◆ Problem 1
List every isodose line (IDL) value used for the five plans optimized per tumor in the brain metastases planning text.
◆ Problem 2
From the brain metastases planning text, copy the stretch from "For each tumor, two" through "by prescription dose.".
◆ Problem 3
According to the brain metastases planning text, how wide are the MLC leaves on the Edge radiosurgery system?

◆ Text block
↓

Under the approval of the institutional review board, 18 patients with 20 brain metastases were retrospectively studied in our research. The volume of PTV ranges from 0.41 cc to 11.71 cc (mean 3.76 ± 2.81 cc). For comparison, the prescription dose of these patients is identical with 50 Gy delivering in ten fractions. The plans were performed in Pinnacle treatment planning system version 9.1 (Philipps Healthcare, Best, Netherlands). The planning CT data were scanned by a Somatom Definition AS 40 (Siemens Healthcare, Forchheim, Germany) or Brilliance CT Big Bore (Philips Healthcare, Best, Netherlands) with 2 mm thickness. All plans were created on an Edge radiosurgery system (Varian Medical System, Palo Alto, CA, USA) which is a linear accelerator system specially designed for high accuracy radiosurgery with extra‐fine 2.5 mm MLC leaves for beam shaping.

For each tumor, two arcs using VMAT technique were used for planning. As recommended in RTOG 0320/9508 for SRS, 50–90% IDL should encompass the margin of the metastases,19, 20 and IDLs lower than 50% is not commonly used in clinical practice in linac‐based VMAT. Therefore, five plans with varying IDL of 50%, 60%, 70%, 80%, and 90% were optimized for each tumor. This is realized by constraining the volume of 50% prescription dose (which means “Max DVH” of 25 Gy in Pinnacle system) in normal tissue encompassing the PTV in the inverse optimizer and keeping other parameters the same. During planning, flattening filter free (FFF) mode was utilized with maximum dose rate of 1400 MU/min, and 0.2 mm fine grid was used for dose calculation. For comparing, all plans were normalized to the same prescription dose and guarantee identical 98% coverage of PTV by prescription dose.

↑

◆ Data
↓

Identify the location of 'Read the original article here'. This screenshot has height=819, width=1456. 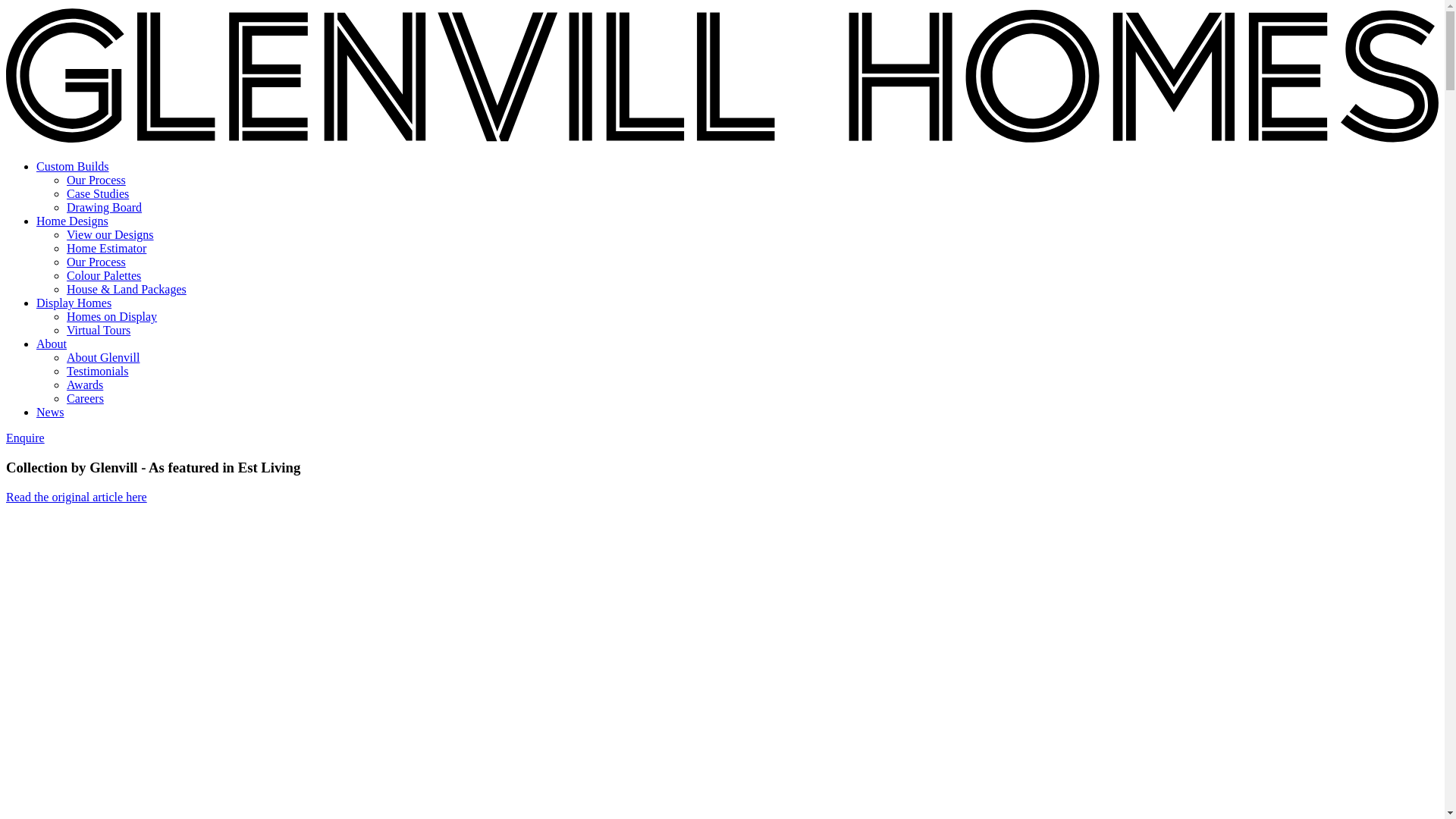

↑
↓

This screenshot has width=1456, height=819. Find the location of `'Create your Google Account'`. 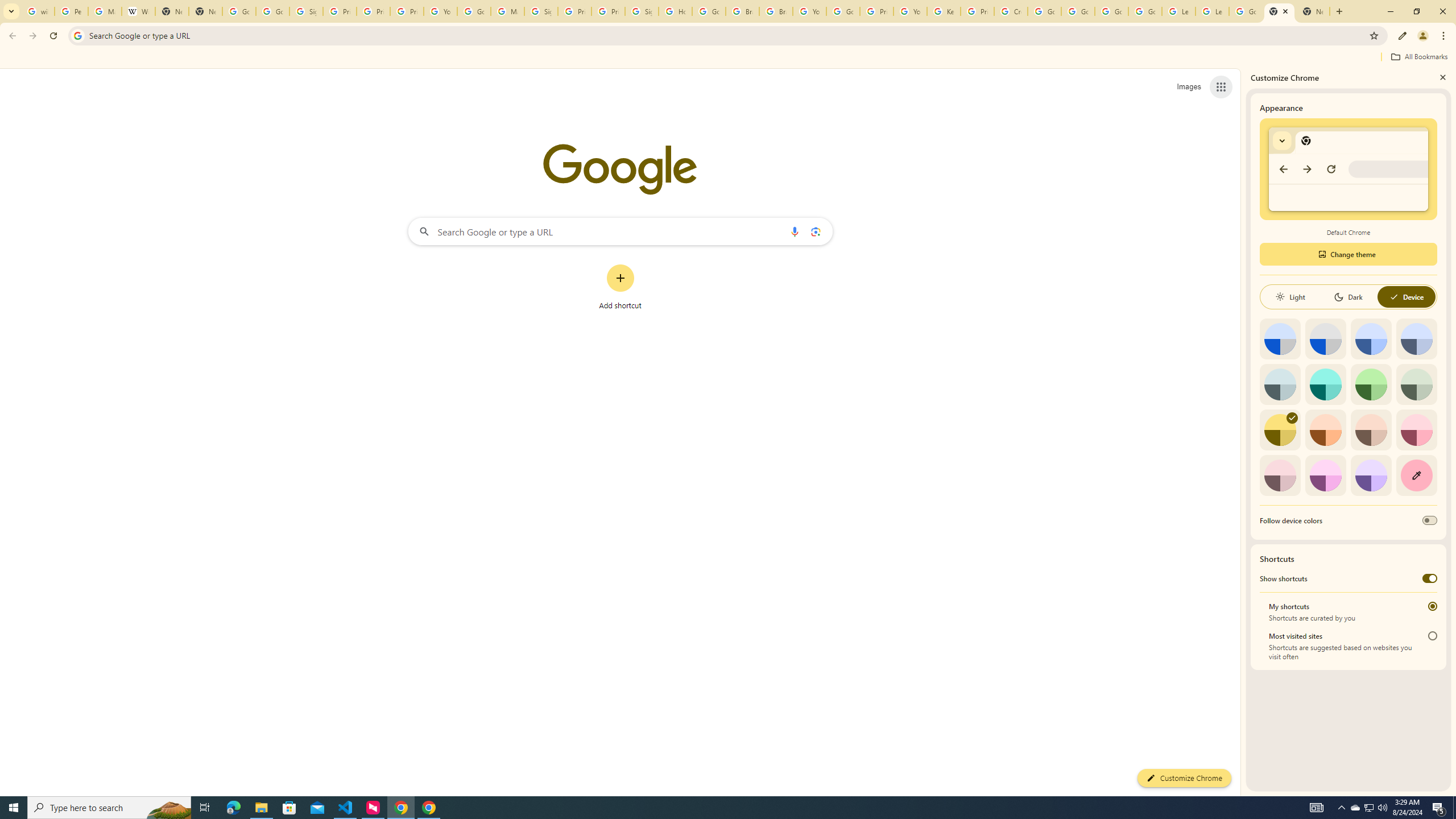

↑

◆ Written answer 1
50%, 60%, 70%, 80%, 90%

◆ Written answer 2
For each tumor, two arcs using VMAT technique were used for planning. As recommended in RTOG 0320/9508 for SRS, 50–90% IDL should encompass the margin of the metastases,19, 20 and IDLs lower than 50% is not commonly used in clinical practice in linac‐based VMAT. Therefore, five plans with varying IDL of 50%, 60%, 70%, 80%, and 90% were optimized for each tumor. This is realized by constraining the volume of 50% prescription dose (which means “Max DVH” of 25 Gy in Pinnacle system) in normal tissue encompassing the PTV in the inverse optimizer and keeping other parameters the same. During planning, flattening filter free (FFF) mode was utilized with maximum dose rate of 1400 MU/min, and 0.2 mm fine grid was used for dose calculation. For comparing, all plans were normalized to the same prescription dose and guarantee identical 98% coverage of PTV by prescription dose.

◆ Written answer 3
2.5 mm